Simultaneously, Major League Baseball (MLB) has been struggling to retain a young audience with an average fan age of 55 (the only sport with an older fan base is golf) according to an April 2014 Bloomberg report. The MLB has been attempting to speed up the game to address the complaint that games are too long and too slow. In talking with some of my non-baseball-watching-friends, they have continually expressed how there are flat out too many games.

Which brings me to my thesis. Baseball needs to shorten the season to 81 games. Cut it in half. Play every other day. There is no need for back to back games and people get tired of watching baseball games by the All-Star break. Here is why a shortened and spread out season will help MLB’s players and draw in a younger crowd:

  1. Playing less games means less strain on the players who play during the hottest months of the year. Rest will keep your pitching arms fresh, batting back’s strong, catcher’s knees limber. With a healthy roster, each team will be able to field a better team which makes it more interesting to watch.
  2. With a spread out season, pitchers will get more rest than ever. This means we won’t need more than 4 or 5 starting pitchers. Each of the best pitchers throws once a week. It will always be a show down between good teams and their best pitchers. This also means a better bullpen, better closers, and all around better games.
  3. The emphasis will be on the week long series and making sure to win each one to insure a place in the playoffs. each series becomes a bigger event and a loss is much more devastating. The reasons football is so popular is because it only has one game a week. It’s easy keep up with when most of us are off on Sundays and have the overwhelming feeling that each game matters. If the MLB put emphasis on how important each series is and how few there are, it would make for a more intriguing event where young people will not get worn out like they do on 162 games.
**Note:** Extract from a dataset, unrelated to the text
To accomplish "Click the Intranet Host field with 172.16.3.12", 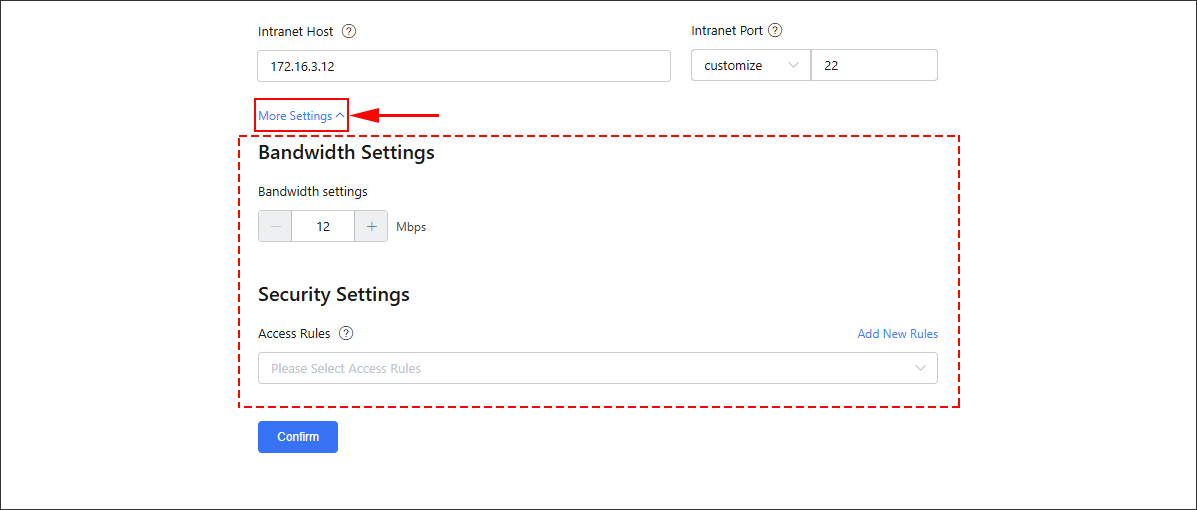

With this basic layout of a plan, we can solve the identity crisis which would drive ratings, attendance, and player health all at once. It’s highly unlikely that this will ever be the case. So in the meantime, enjoy the injury talks and seeing AAA ballplayers taking ace roles when they aren’t ready. Enjoy seeing teams take years to rebuild, as the Rangers seem to be stuck doing. Enjoy the lack of urgent competition that keeps the young people from thinking that each game is important. I try to stay a romantic tradtionalist when it comes to baseball, but the times have come to show that baseball has to evolve of watch its fan base die off of old age.